> Exercise
Which lines of the listing below contain the string "Given", with case counting? Show each of those lines in full.

-*-*-

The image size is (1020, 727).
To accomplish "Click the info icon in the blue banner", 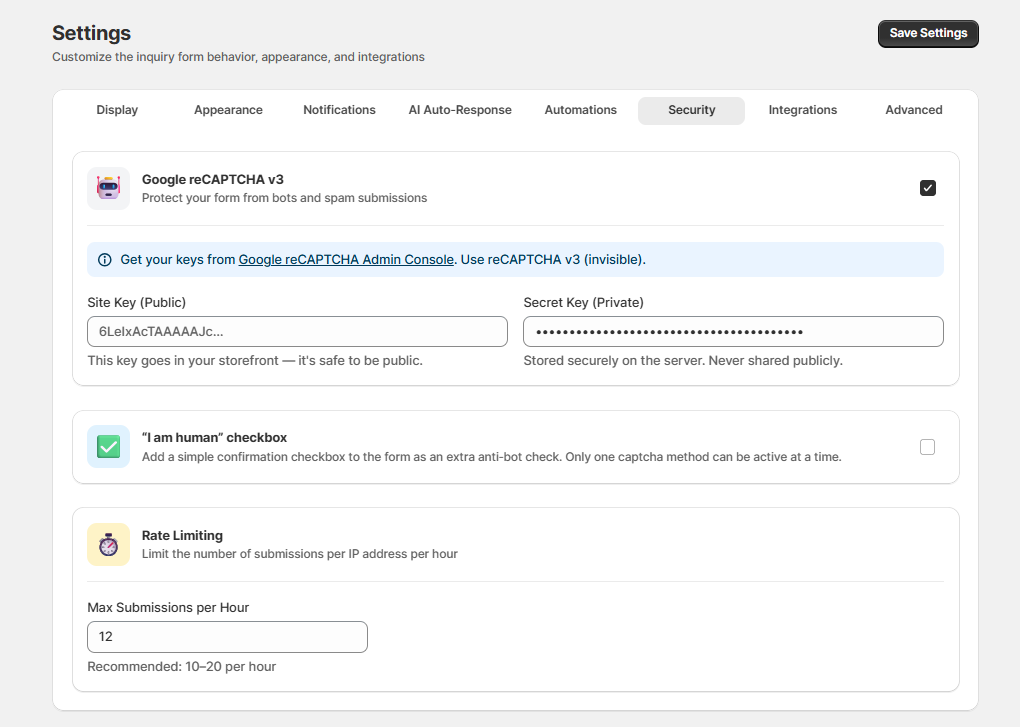I will [105, 260].
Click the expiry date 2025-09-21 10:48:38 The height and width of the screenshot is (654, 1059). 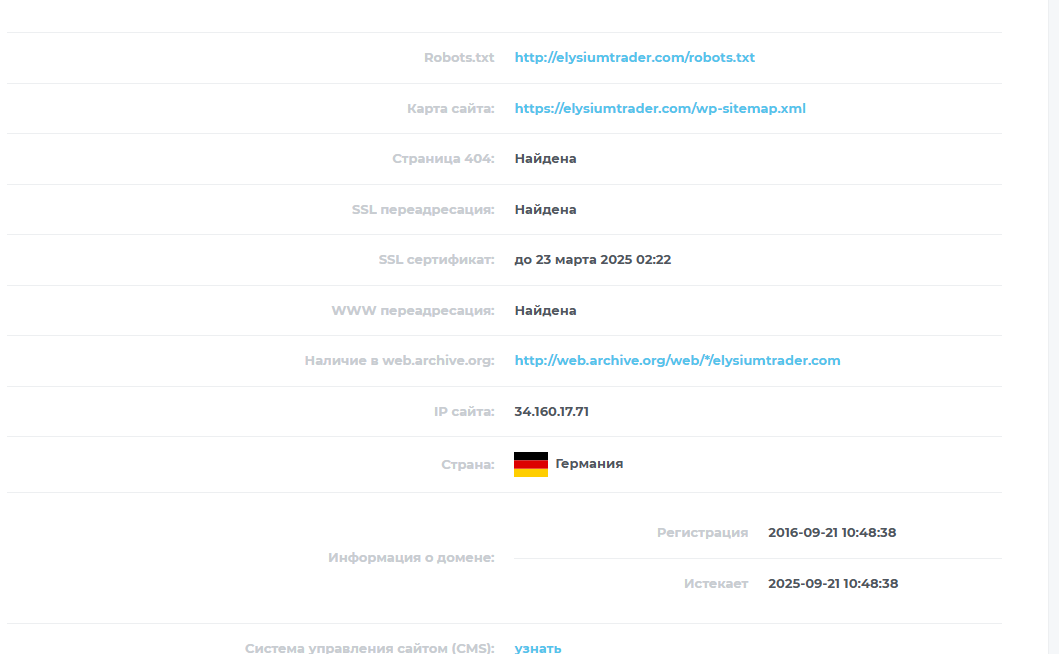point(833,584)
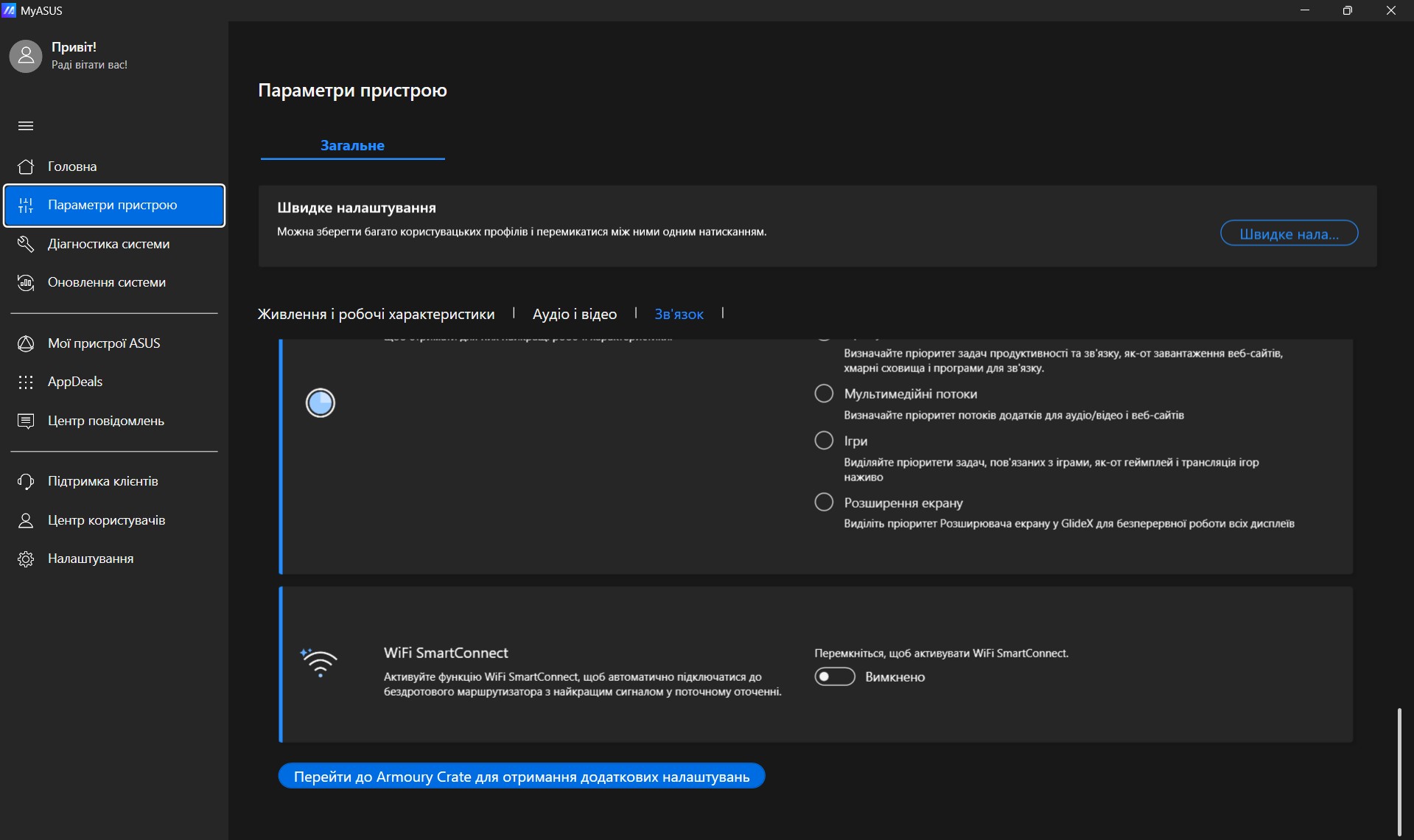Switch to Аудіо і відео tab
The width and height of the screenshot is (1414, 840).
pyautogui.click(x=574, y=314)
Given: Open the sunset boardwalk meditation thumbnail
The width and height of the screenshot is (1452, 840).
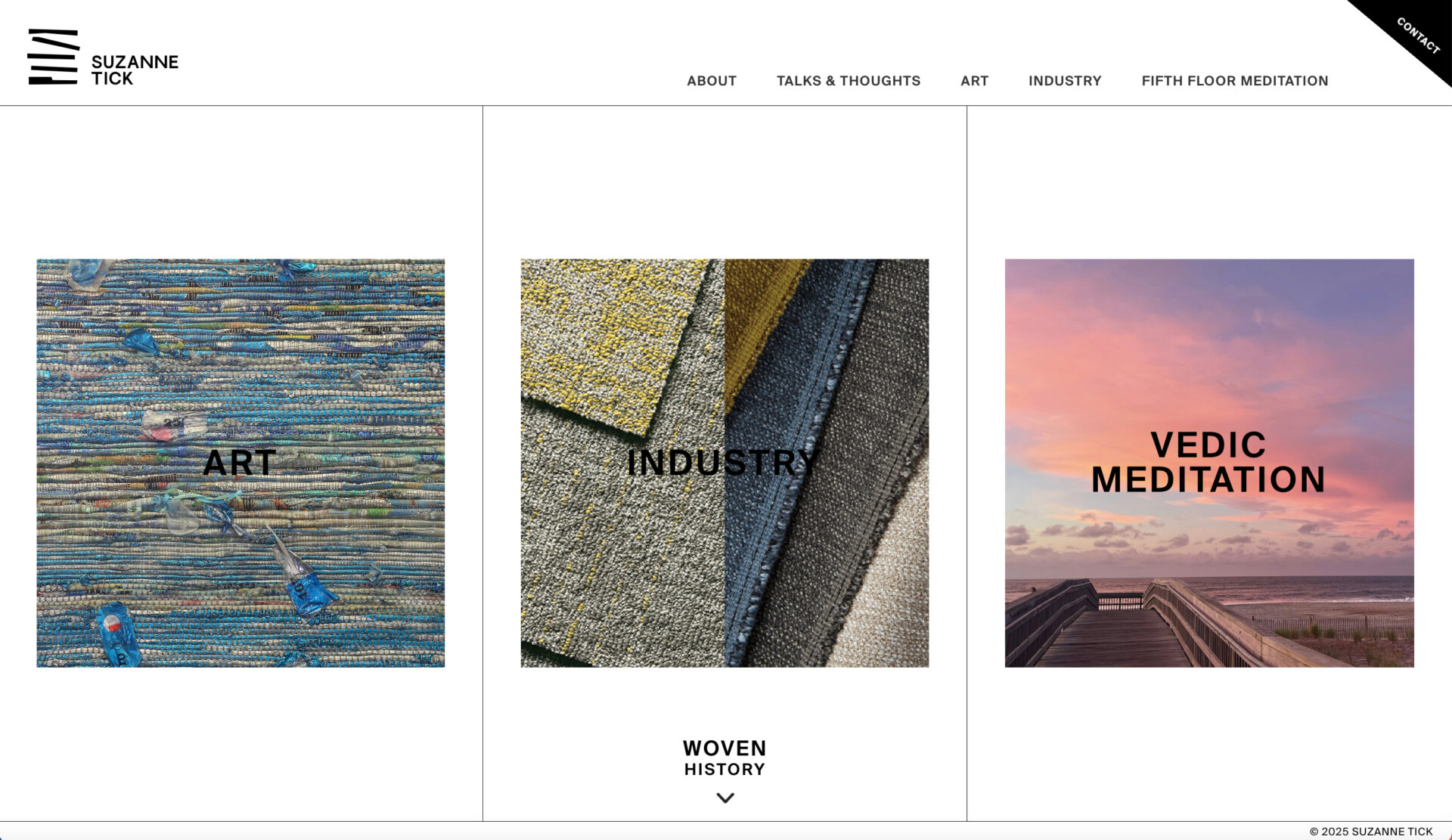Looking at the screenshot, I should (1208, 463).
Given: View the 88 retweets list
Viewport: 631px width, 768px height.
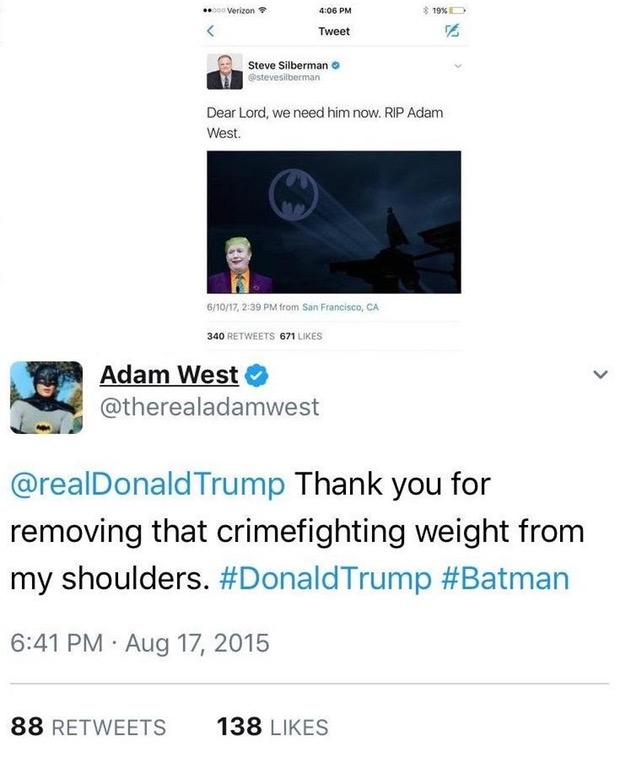Looking at the screenshot, I should [88, 727].
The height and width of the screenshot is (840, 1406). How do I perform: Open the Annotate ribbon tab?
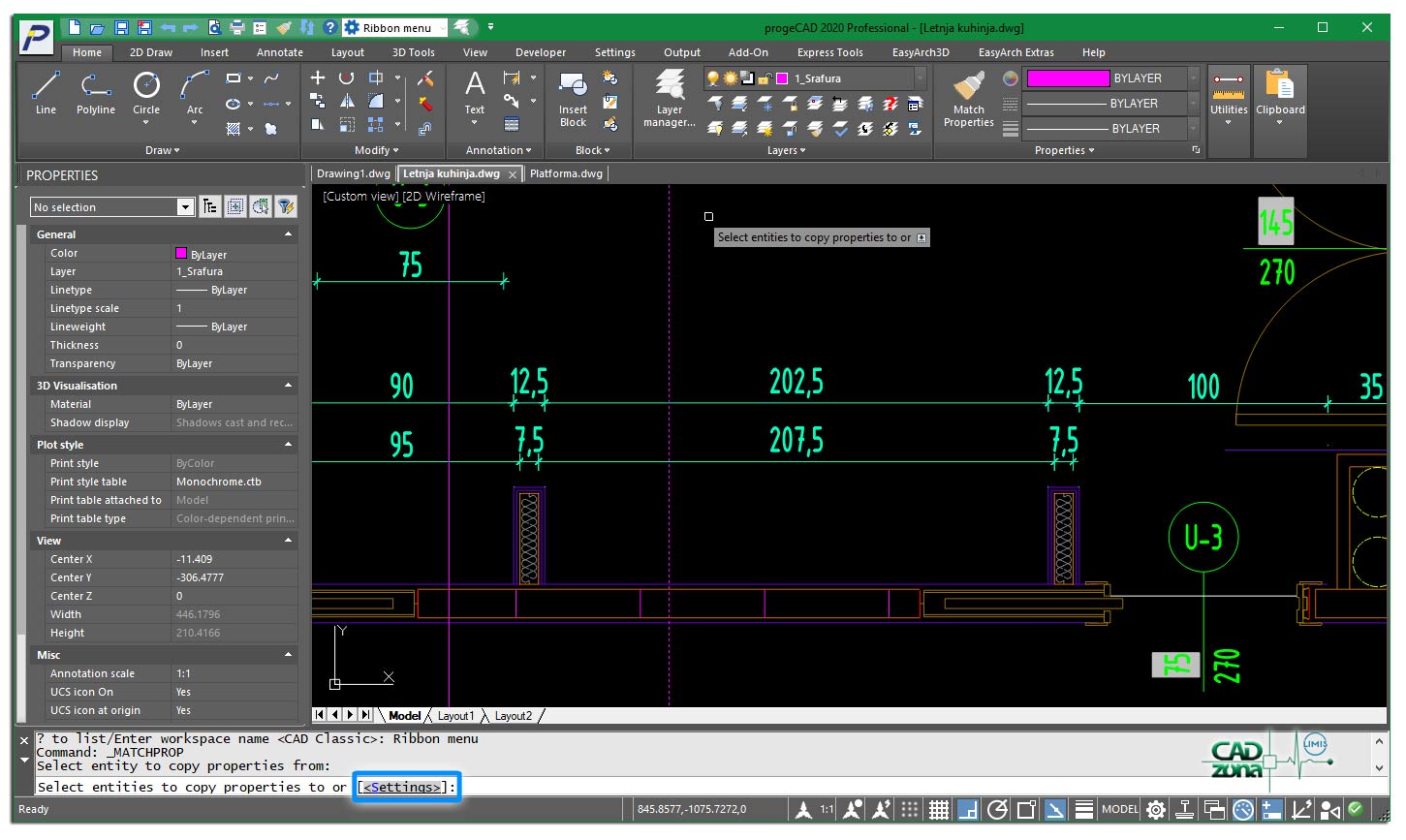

-*-*-

> Output for this exercise
Given: Open the sunset boardwalk meditation thumbnail
Given: View the 88 retweets list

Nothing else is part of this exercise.